■ WHAT THIS TASK INVOLVES: With the pictures removed, reproduce exactly the lines from the one that contains "Task: Expand the" through the last line of the entries below.

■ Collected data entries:

# # #

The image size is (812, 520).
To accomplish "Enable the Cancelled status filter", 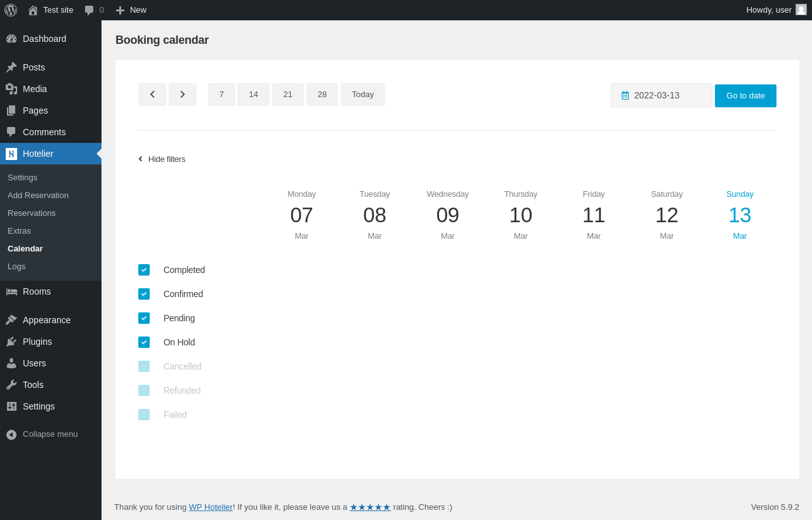I will (x=144, y=366).
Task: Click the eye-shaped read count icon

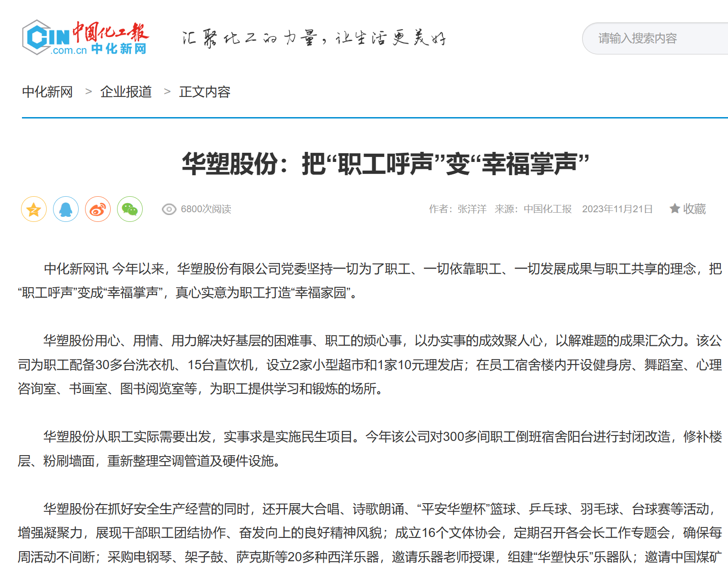Action: coord(169,209)
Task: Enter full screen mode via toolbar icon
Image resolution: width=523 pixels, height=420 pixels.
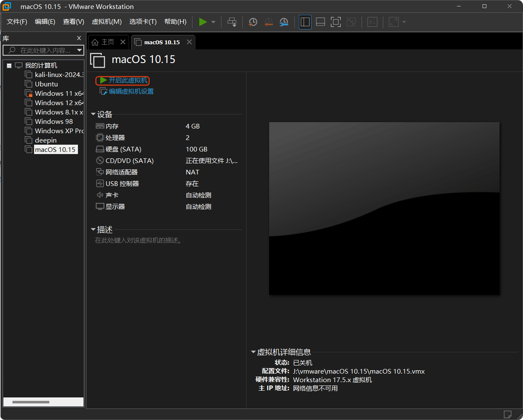Action: tap(336, 22)
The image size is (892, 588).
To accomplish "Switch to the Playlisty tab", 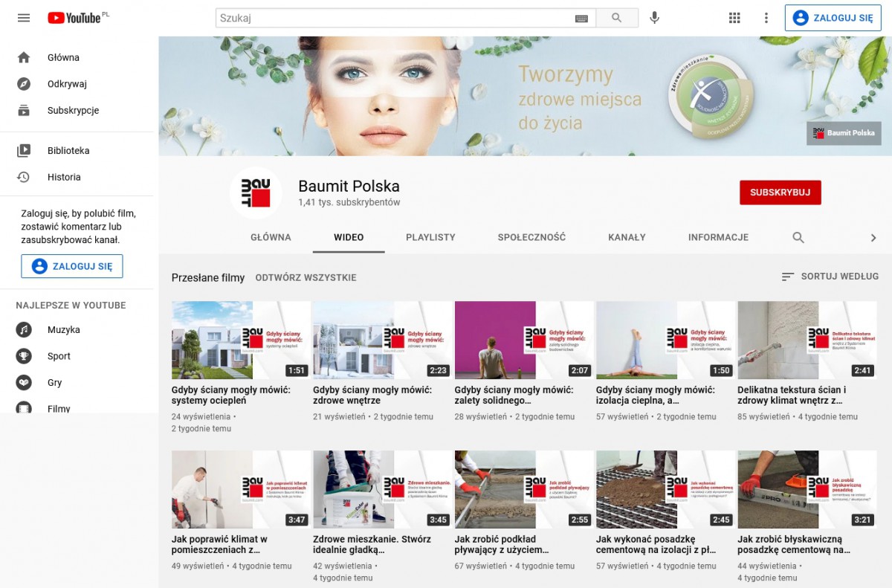I will [430, 238].
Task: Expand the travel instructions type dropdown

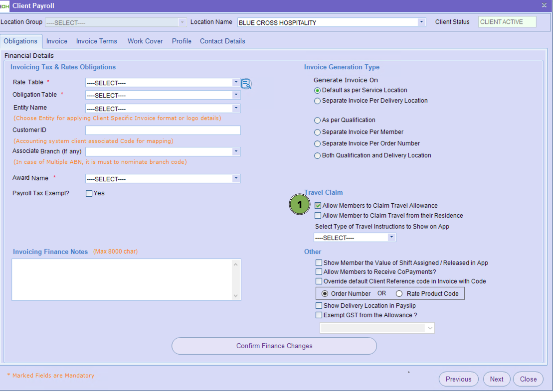Action: tap(391, 238)
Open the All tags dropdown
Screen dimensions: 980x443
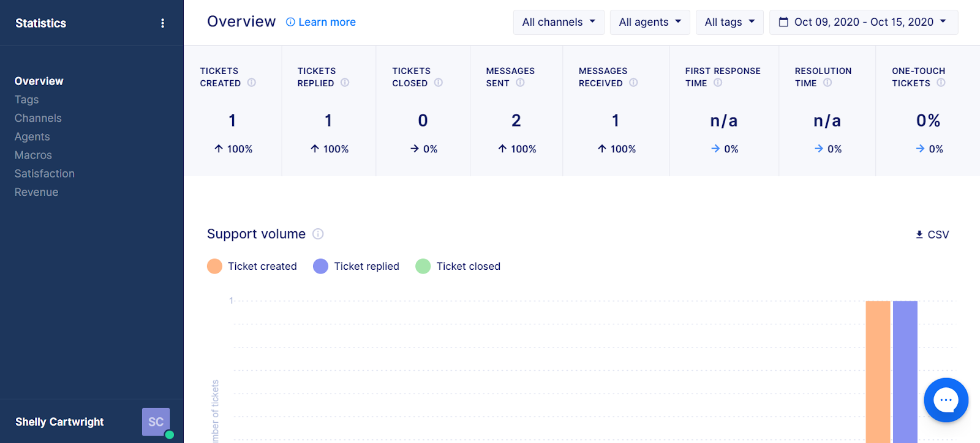tap(729, 22)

# # #

■ TASK RESULT:
Task: Expand the travel instructions type dropdown

Action: tap(391, 238)
Open the All tags dropdown
Screen dimensions: 980x443
tap(729, 22)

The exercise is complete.